## DIRECTIONS
Go through the entries below and print, exactly, the lines starting at the one with "Viewport: 1280px width, 550px height." and ending at the one with "Given: Select com.finalwire.aida64", keeping both ends and no others.

(Collected data entries)
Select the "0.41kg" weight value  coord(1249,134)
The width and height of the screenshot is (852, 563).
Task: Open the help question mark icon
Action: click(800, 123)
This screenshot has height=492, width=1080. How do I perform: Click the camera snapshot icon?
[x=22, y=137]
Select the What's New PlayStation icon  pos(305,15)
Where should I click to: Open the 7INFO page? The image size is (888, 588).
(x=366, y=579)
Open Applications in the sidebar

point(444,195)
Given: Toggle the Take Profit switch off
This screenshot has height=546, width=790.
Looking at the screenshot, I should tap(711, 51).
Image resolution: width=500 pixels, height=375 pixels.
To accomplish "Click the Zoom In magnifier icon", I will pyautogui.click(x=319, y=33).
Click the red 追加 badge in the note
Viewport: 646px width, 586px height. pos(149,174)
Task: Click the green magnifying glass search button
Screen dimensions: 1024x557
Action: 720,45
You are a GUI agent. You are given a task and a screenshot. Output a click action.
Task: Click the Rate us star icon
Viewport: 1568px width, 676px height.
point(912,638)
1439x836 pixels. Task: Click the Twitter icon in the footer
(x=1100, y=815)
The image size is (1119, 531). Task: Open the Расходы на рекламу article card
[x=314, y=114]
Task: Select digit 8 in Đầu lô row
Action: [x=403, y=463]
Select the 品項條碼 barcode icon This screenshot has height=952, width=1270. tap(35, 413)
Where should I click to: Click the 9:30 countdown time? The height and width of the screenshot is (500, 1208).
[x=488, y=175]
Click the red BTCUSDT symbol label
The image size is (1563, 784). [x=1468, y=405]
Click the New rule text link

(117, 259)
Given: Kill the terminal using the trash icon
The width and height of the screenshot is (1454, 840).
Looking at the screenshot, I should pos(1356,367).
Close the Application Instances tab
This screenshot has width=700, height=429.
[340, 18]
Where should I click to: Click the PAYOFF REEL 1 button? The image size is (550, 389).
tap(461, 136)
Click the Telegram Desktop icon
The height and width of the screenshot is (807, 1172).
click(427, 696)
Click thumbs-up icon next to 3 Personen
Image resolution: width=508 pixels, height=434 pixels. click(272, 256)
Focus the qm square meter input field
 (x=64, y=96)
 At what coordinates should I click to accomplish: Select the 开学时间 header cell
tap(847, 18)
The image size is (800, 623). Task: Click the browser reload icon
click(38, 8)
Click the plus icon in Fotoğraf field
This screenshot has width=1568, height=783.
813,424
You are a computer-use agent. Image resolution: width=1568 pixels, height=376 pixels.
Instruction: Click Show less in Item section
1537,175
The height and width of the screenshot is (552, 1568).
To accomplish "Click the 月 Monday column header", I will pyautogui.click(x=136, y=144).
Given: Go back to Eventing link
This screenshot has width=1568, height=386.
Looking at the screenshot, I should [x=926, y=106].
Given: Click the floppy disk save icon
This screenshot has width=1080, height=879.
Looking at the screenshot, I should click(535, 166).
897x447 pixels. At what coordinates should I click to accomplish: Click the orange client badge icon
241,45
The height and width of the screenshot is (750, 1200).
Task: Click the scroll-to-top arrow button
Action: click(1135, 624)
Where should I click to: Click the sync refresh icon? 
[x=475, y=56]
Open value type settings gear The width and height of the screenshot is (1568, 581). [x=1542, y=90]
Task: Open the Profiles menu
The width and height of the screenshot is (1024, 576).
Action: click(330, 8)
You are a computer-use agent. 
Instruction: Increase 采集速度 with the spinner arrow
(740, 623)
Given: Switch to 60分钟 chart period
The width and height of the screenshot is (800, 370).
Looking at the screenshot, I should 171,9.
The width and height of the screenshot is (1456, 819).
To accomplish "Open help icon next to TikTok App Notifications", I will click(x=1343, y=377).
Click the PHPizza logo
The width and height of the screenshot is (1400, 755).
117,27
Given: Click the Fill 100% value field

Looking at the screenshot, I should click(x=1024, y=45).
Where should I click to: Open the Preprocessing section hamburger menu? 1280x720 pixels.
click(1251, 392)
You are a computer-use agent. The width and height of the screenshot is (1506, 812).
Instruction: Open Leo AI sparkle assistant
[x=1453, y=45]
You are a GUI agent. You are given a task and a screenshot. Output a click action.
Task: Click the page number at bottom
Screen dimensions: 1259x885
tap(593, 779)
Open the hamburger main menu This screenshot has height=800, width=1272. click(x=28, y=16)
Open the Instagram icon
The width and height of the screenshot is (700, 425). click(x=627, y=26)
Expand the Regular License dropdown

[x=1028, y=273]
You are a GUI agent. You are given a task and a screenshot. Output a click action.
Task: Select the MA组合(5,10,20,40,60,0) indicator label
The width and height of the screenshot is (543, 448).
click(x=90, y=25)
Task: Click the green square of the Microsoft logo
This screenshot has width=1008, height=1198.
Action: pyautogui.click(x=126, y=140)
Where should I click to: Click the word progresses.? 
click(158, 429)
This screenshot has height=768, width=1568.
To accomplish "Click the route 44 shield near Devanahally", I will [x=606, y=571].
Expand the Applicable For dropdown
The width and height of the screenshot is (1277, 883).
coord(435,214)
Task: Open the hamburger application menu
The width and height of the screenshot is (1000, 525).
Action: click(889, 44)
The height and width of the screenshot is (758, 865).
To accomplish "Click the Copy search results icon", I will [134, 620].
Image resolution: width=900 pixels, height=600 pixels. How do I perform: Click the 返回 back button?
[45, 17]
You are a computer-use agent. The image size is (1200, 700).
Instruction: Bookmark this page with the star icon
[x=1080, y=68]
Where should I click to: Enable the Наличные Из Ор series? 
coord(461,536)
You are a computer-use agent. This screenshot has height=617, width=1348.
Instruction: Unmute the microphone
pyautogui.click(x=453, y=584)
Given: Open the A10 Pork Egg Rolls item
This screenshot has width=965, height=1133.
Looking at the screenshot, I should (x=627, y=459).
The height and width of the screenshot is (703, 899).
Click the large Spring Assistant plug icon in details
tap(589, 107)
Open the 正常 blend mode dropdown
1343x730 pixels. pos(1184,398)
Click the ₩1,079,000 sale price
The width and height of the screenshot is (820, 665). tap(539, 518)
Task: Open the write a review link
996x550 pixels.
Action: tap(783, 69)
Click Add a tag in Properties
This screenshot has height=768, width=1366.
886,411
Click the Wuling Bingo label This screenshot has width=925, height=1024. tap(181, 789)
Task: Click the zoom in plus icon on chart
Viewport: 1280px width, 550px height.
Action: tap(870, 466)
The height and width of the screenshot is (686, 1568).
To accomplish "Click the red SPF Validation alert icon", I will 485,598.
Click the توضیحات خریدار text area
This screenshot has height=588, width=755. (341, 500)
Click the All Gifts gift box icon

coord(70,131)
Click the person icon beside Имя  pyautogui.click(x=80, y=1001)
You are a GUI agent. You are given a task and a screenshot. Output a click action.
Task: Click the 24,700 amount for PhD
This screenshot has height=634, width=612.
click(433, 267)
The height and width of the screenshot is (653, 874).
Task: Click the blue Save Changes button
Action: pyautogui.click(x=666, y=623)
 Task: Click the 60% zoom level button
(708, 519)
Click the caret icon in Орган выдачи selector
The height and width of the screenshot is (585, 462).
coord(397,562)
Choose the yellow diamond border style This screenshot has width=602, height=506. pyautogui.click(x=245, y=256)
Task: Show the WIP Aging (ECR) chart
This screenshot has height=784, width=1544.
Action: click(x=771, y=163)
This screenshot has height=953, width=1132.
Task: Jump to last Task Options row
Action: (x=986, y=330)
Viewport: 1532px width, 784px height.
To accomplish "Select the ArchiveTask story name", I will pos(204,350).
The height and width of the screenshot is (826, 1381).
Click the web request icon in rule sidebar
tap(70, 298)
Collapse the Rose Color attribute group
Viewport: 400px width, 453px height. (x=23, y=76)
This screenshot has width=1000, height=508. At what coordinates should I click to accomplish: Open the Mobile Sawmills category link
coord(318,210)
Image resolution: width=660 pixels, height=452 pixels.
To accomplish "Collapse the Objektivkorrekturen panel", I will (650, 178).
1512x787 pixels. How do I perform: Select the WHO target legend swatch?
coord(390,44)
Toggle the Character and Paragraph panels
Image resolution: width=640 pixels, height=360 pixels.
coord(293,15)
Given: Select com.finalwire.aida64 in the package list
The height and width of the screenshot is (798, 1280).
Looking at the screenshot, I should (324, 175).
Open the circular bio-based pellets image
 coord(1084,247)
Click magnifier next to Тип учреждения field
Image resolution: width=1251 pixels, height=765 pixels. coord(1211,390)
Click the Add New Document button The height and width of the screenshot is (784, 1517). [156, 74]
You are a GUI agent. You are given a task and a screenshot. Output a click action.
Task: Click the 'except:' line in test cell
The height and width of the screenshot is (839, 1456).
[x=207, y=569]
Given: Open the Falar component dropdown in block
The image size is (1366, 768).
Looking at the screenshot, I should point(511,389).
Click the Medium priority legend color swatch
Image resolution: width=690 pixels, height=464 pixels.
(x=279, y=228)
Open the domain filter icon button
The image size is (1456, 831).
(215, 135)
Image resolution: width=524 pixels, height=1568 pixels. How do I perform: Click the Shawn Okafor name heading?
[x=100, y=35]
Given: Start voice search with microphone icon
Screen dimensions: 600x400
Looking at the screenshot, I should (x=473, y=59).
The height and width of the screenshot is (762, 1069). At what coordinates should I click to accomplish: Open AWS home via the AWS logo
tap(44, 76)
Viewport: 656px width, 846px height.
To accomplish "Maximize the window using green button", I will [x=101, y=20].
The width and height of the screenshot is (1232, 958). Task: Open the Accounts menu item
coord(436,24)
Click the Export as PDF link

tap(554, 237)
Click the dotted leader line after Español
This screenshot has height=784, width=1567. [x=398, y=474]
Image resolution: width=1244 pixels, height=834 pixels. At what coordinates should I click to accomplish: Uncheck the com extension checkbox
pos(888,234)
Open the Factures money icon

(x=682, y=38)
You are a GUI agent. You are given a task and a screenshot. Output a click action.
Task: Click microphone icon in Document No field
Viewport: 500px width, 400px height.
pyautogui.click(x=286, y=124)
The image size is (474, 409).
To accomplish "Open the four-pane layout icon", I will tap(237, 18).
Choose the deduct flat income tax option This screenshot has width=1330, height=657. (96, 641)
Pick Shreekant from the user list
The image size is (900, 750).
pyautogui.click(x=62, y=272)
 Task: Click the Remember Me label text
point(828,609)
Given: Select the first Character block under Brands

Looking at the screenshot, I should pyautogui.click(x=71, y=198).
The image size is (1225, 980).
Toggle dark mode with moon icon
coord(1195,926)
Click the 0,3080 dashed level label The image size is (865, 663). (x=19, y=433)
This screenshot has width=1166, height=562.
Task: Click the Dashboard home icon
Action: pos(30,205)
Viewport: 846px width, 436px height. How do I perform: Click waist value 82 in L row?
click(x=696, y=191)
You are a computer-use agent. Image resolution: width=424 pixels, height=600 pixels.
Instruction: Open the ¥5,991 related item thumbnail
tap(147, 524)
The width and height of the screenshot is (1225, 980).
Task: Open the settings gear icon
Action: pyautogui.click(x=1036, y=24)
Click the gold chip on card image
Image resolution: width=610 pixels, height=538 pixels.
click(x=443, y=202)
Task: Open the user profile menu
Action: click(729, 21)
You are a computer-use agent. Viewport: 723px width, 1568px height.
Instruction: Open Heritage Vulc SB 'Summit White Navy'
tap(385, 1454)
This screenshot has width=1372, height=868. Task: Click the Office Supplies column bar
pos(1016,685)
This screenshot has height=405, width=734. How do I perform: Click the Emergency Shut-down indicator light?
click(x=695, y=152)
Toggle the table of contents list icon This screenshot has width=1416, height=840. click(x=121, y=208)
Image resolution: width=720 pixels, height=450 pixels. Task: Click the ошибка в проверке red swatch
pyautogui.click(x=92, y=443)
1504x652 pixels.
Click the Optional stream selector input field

## ANSWER TO THIS PROBLEM
Viewport: 1280px width, 550px height.
Action: tap(870, 466)
The height and width of the screenshot is (686, 1568).
To accomplish "Click the red SPF Validation alert icon", I will 485,598.
Click the توضیحات خریدار text area
This screenshot has height=588, width=755. (341, 500)
Click the All Gifts gift box icon

coord(70,131)
Click the person icon beside Имя  pyautogui.click(x=80, y=1001)
You are a GUI agent. You are given a task and a screenshot. Output a click action.
Task: Click the 24,700 amount for PhD
This screenshot has height=634, width=612.
click(433, 267)
The height and width of the screenshot is (653, 874).
Task: Click the blue Save Changes button
Action: pyautogui.click(x=666, y=623)
 Task: Click the 60% zoom level button
(708, 519)
Click the caret icon in Орган выдачи selector
The height and width of the screenshot is (585, 462).
coord(397,562)
Choose the yellow diamond border style This screenshot has width=602, height=506. pyautogui.click(x=245, y=256)
Task: Show the WIP Aging (ECR) chart
This screenshot has height=784, width=1544.
Action: click(x=771, y=163)
This screenshot has height=953, width=1132.
Task: Jump to last Task Options row
Action: (x=986, y=330)
Viewport: 1532px width, 784px height.
To accomplish "Select the ArchiveTask story name", I will pos(204,350).
The height and width of the screenshot is (826, 1381).
Click the web request icon in rule sidebar
tap(70, 298)
Collapse the Rose Color attribute group
Viewport: 400px width, 453px height. (x=23, y=76)
This screenshot has width=1000, height=508. At what coordinates should I click to accomplish: Open the Mobile Sawmills category link
coord(318,210)
Image resolution: width=660 pixels, height=452 pixels.
To accomplish "Collapse the Objektivkorrekturen panel", I will (650, 178).
1512x787 pixels. How do I perform: Select the WHO target legend swatch?
coord(390,44)
Toggle the Character and Paragraph panels
Image resolution: width=640 pixels, height=360 pixels.
coord(293,15)
Given: Select com.finalwire.aida64 in the package list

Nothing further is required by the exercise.